Boost logo

Boost :

From: Eric Niebler (eric_at_[hidden])
Date: 2007-06-27 19:40:44


I'm terrible at algebra, but I'll do my best. (Extensive quoting
follows, because I'll have trouble following this discussion otherwise.)

Larry Evans wrote:
> The problem involves my attempt to model the lookahead problem
> as an algebra problem whose solution involved the following steps.
>
> 1) For a grammar expression, e_gram, (a "source" algebra expression)
> perform a homomorphism, gram2X. to a corresponding target
> algebra, X, expression, e_X, where X is one of {empty,first,follow}.
>
> For example,
>
> gram2empty(inp | epsilon) =
> not_empty & yes_empty
>
> where inp is any element in the terminals of the grammar and
> epsilon is, of course, the epsilon expression representing the
> empty string.
>
> 2) Perform a sequence of reductions, based on "laws" of the target
> algebra, until a "constant" in the target algebra is reached.
>
> For example, some of the "laws" of the empty algebra are:
>
> not_empty & e_empty -reduce-> not_empty
> e_empty & not_empty -reduce-> not_empty
>
> where e_empty means any expression in the empty algebra. Based
> on this, and the example expression in 1):
>
> not_empty & yes_empty -reduce-> not_empty
>
> And not_empty is a "constant" in the empty algebra; do, the
> sequence of reductions is complete.

I get this. Is this part purely compile time, or are some of these
reductions dependent on runtime information? If it's purely compile
time, this example is fairly close to what you've just described:

http://tinyurl.com/253esm
(http://boost-sandbox.sourceforge.net/libs/proto/doc/html/boost_proto/users_guide/examples/rgb.html)
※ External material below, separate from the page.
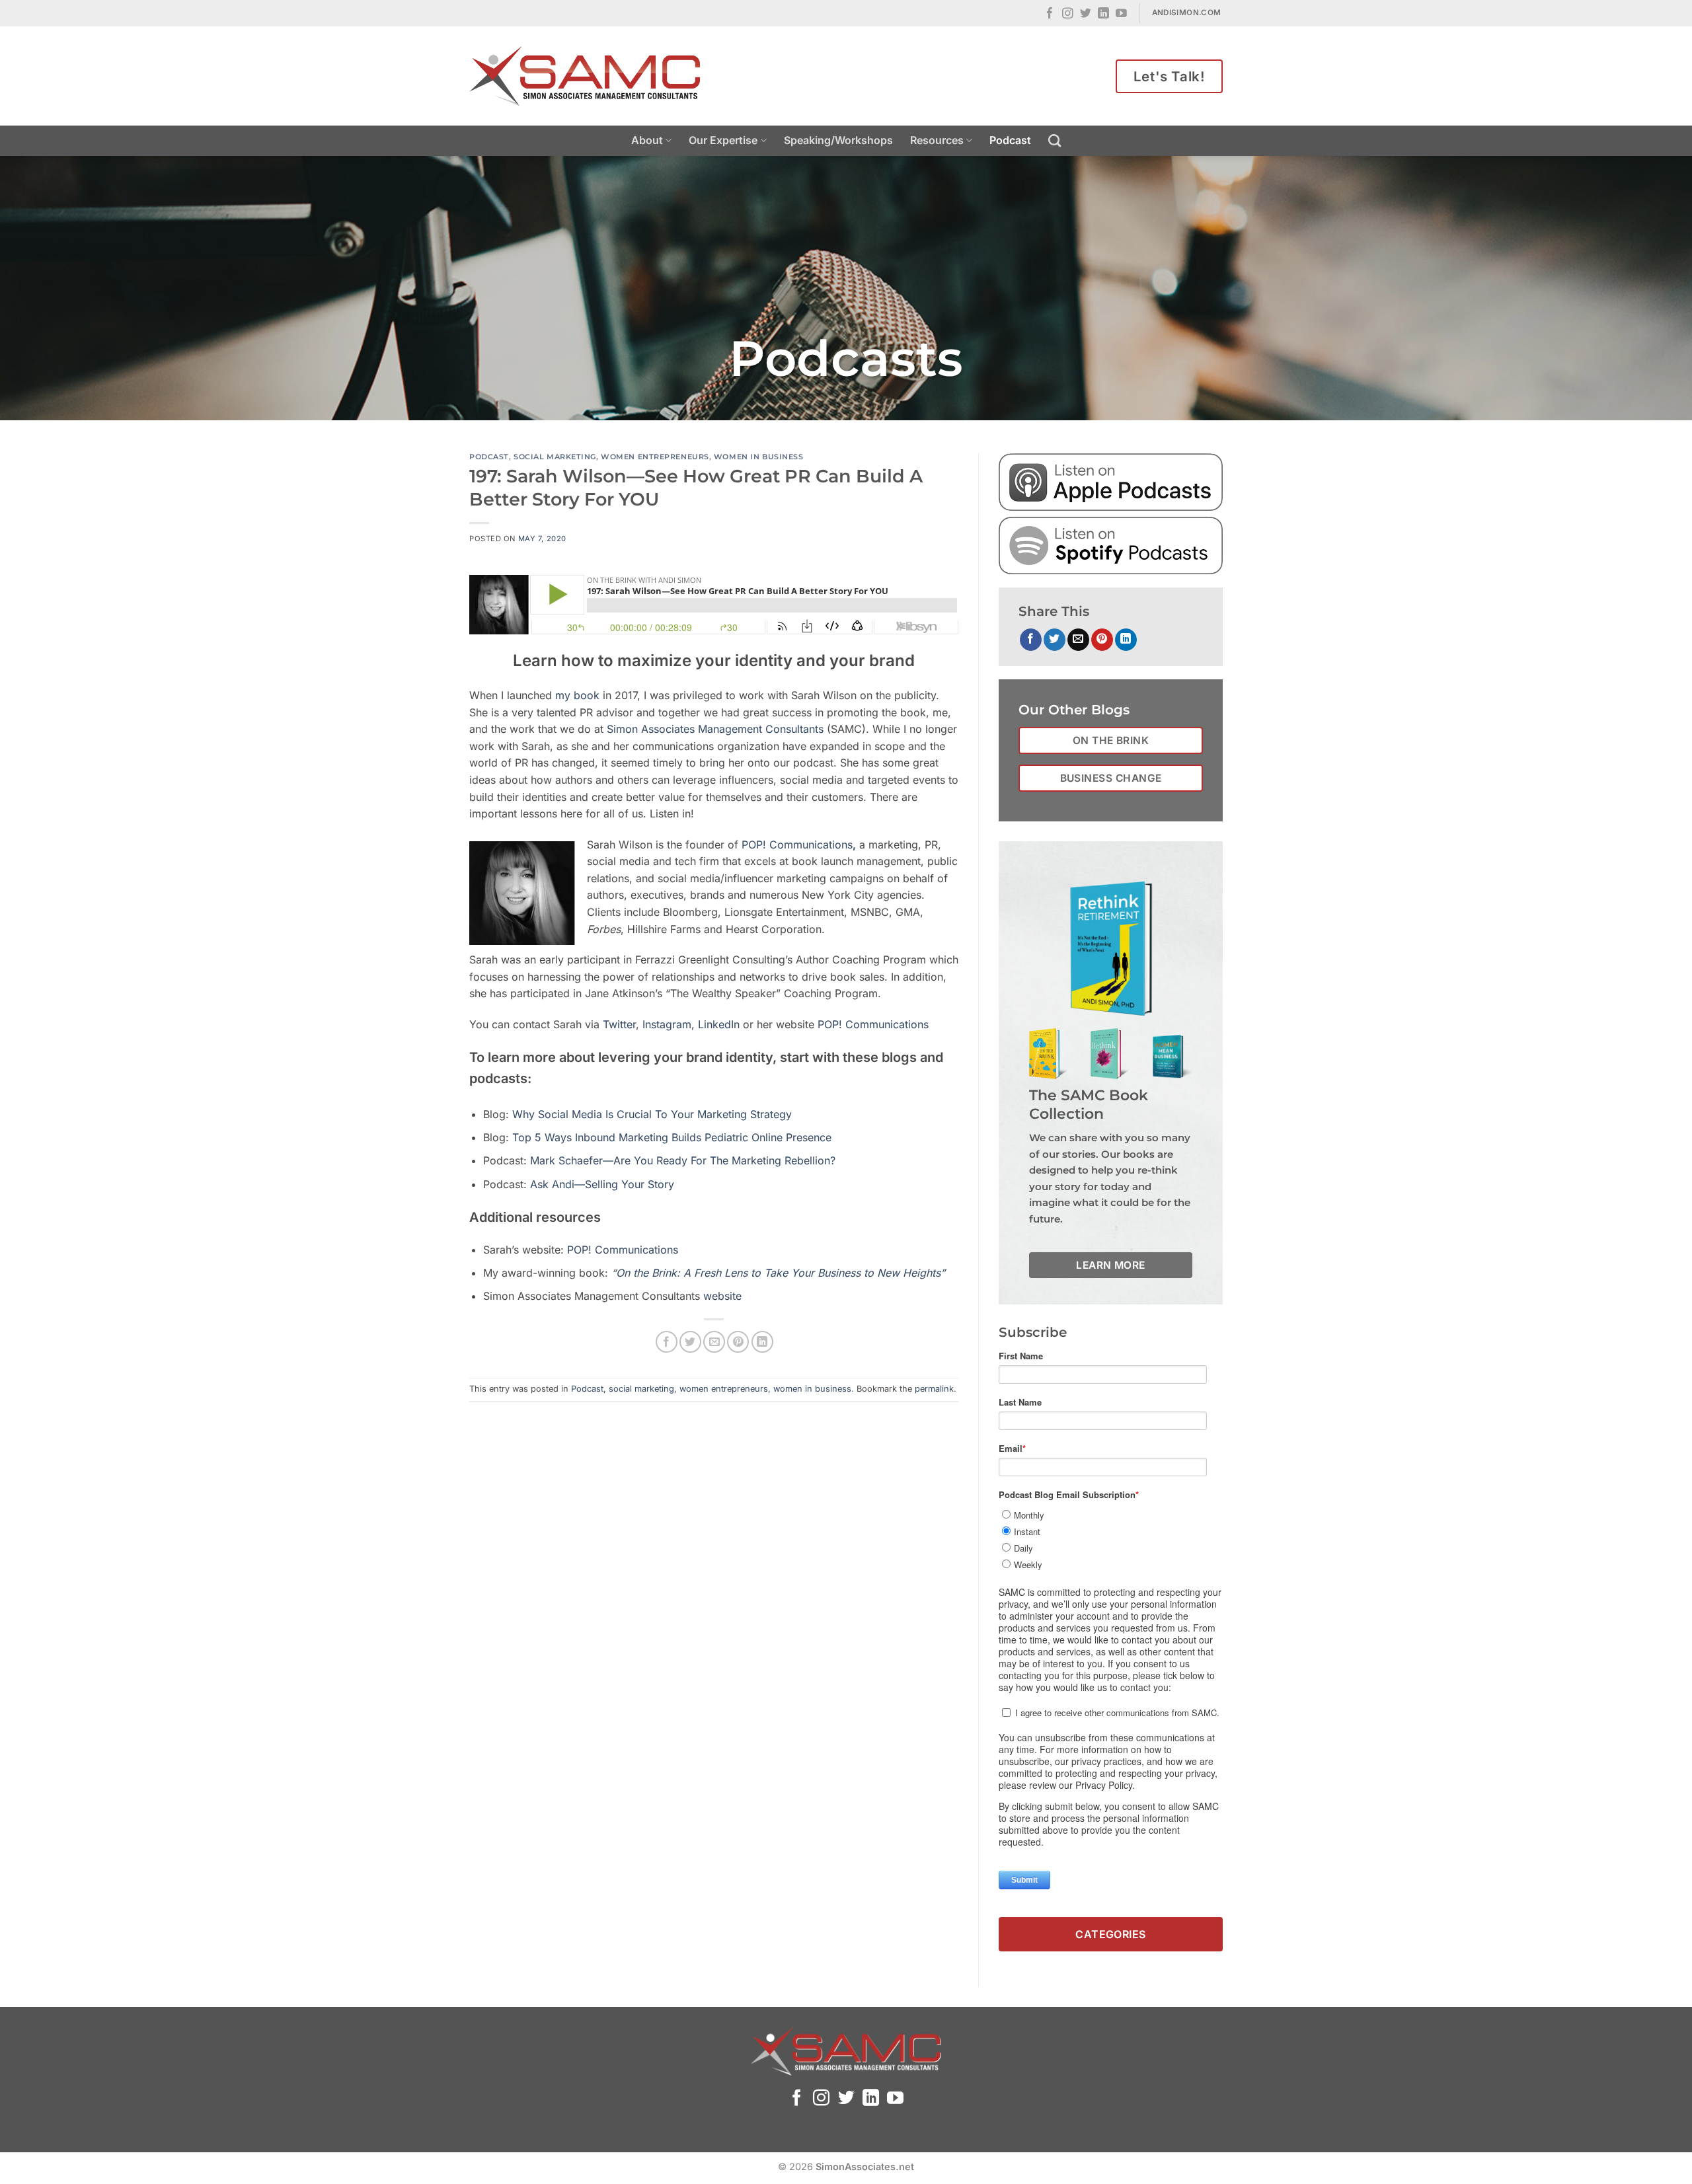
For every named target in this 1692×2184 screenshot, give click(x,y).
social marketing (555, 456)
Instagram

> Now, IIUC, a homomorphism maps functions with arity, n, in the source
> to functions with arity n in the target. Thus | in the gram algebra
> was mapped to & in empty algebra. If n = 0, this means constants in
> the source are mapped to cconstants in the target. For example, in
> the above example, inp_0, a constant in gram algebra was mapped to
> not_empty, a constant in the empty algebra. However, for gram2first,
> things aren't that simple. The constants in the first algebra are
> *sets* of constants in the gram algebra. More concretely:
>
> 1) homomorphism: gram2first
>
> 1.1) constants:
>
> gram2first(inp_0) = {inp_0}
> gram2first(inp_1) = {inp_1}
> ...
> gram2first(inp_n) = {inp_n}
>
> where n is the number of terminal symbols in the grammar.
>
> 1.2) binary |:
>
> gram2first(|) = \/
> where \/ is set union operator or function.
>
> gram2first(e_gram_0 | e_gram_1)
> = gram2first(e_gram_0) \/ gram2first(e_gram_0)
>
> However, {inp_0} and {inp_1} and ... {inp_n} are not really a
> constants in the first grammar. Instead they are really
> composite terms or expressions in a multisorted set algebra with the
> single constant, empty_set, and binary function, insert:
>
> insert(empty_set,inp_0)
> insert(empty_set,inp_1)
> ...
> insert(empty_set,inp_n)
>
> and this is what lead me to look for something like the hierarchical
> algebra, which, I guess, is similar to the "hierarchical abstract
> type" in (6) here:
>
> http://tinyurl.com/ypekyd
>
> The type, P, in the above tinyurl corresponds to the multisorted set
> algebra mentioned above, and insert(empty_set,inp_0) would be an
> example of the "primitive term" mentioned in the tinyurl.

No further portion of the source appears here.